The Queensbury High School Class of 2023 learned three important lessons during graduation Friday night.
Retiring science teacher Patrick Smith told Queensbury graduates to look up from their phones and listen to each other.
“We all listen to the news, we listen to podcasts, our playlists, the weather forecast, TikTok to get our life instructions for the day,” Smith said. “I’m asking that you get better at listening to people — the people that you know.”
He also told graduates to think before they speak, judge or act and to be nice to people.
“Contrary to what might seem to be popular belief,” Smith said, “it’s still OK to be nice!”
Dressed in blue gowns, 246 seniors became Queensbury High School graduates during an evening ceremony at the Cool Insuring Arena in Glens Falls on Friday, June 23. As is tradition, the ceremony started with a bagpipe introduction before the seniors marched into the arena to “Pomp and Circumstance,” played by the school’s combined orchestra and band students. The QHS Madrigals sang the National Anthem and the school’s alma mater.
Superintendent of Schools Kyle Gannon took the students back to their days at Queensbury Elementary School, where they learned the phrase, “Work hard, do your best, achieve your dreams at QES.”
He recalled their days at the William H. Barton Intermediate School, Queensbury Middle School, and finally, their last four years of high school.
“What a journey it has been for each of you thus far,” Gannon said.
At the end of his speech, Gannon held over his head a sign with the word “Believe” painted on it as the Journey song “Don’t Stop Believin’” played. He shared 12 leadership lessons gleaned from the show “Ted Lasso.”
“I want the Class of 2023 to know that we here at Queensbury Union Free School District believe in you,” Gannon said. “We believe you will be happy. We believe you will succeed. We believe you are prepared to go out into the world. We believe in you.”

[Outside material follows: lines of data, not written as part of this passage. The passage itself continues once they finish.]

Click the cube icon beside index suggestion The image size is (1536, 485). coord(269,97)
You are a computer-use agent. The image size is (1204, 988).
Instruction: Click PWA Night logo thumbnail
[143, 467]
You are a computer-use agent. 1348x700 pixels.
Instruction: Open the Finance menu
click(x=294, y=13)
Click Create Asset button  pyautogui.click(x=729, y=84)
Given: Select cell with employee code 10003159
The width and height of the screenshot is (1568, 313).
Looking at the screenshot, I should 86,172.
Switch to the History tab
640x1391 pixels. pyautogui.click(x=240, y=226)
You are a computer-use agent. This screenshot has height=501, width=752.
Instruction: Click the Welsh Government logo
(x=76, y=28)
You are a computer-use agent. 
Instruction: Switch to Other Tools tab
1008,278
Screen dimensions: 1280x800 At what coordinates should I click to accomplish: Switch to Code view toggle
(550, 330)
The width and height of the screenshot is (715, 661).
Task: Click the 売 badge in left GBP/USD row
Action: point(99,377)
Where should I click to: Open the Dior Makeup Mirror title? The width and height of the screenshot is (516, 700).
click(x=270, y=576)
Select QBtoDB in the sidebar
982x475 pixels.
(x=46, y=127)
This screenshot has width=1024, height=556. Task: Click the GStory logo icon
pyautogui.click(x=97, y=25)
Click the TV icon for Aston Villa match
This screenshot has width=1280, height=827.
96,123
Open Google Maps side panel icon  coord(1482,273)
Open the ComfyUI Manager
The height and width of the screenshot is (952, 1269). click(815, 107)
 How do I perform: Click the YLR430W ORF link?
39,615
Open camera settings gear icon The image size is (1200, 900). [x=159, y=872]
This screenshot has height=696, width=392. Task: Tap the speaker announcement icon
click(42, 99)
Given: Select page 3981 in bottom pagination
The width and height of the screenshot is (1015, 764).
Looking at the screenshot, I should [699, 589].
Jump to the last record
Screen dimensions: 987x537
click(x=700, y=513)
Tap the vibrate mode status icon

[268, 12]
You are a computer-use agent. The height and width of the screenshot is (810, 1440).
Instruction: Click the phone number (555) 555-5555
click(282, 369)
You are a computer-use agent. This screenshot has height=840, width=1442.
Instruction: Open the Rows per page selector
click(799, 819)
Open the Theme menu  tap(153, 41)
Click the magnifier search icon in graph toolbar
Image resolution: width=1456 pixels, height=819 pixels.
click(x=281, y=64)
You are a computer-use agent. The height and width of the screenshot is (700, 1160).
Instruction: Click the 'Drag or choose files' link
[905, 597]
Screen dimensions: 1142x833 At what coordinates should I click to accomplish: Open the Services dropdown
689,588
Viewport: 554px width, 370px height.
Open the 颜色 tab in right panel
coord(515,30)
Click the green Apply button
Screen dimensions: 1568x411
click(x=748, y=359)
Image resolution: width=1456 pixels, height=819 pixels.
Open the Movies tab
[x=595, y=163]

Queensbury senior Carter Olson told his classmates that going to school was a lot like the lifecycle of a frog.
“For the longest time, many of us measured our progress through life like a frog hopping across a pond,” Olson said, “advancing from one lily pad to the next. The only thing that mattered was successfully completing each grade level and making the leap to the next lily pad on the journey to the end.”
Olson reminded his classmates to look for the joy buried beneath the surface of their brains.
“This is one of the great ironies of growing up,” he said. “That with all the new knowledge and skills and critical thinking that we are acquiring, we can sometimes leave the most important stuff behind. We are frogs who have forgotten how to swim because we are too busy stretching our legs.”
Senior Meredith Montgomery thanked Queensbury for being her refuge for so many years.
“I encourage you to think of the people and things that have decorated your mind with possibilities and comfort these past years,” Montgomery told her fellow graduates. “I encourage you, on the path to your future, to make your mind the most interesting place in the world to live, with paintings of memories and a kitchen of smells that remind you of everything that makes this little room in your mind so special.”
Queensbury High School Principal Andrew Snide encouraged the graduates to be kind.
“Kindness is the thread that weaves together the very fabric of our humanity,” Snide said. “It’s the gentle touch that can heal wounds, the words of compassion that can lift spirits, and the acts of empathy that can change lives.”
It only takes 30 seconds to truly make a difference, Snide said.
“Building culture 30 seconds at a time, requires intention. It requires us to be present, to be aware of our impact on others, and to choose kindness over indifference,” Snide said. “It is the collective effort of every individual within our community that shapes the culture we hope for.”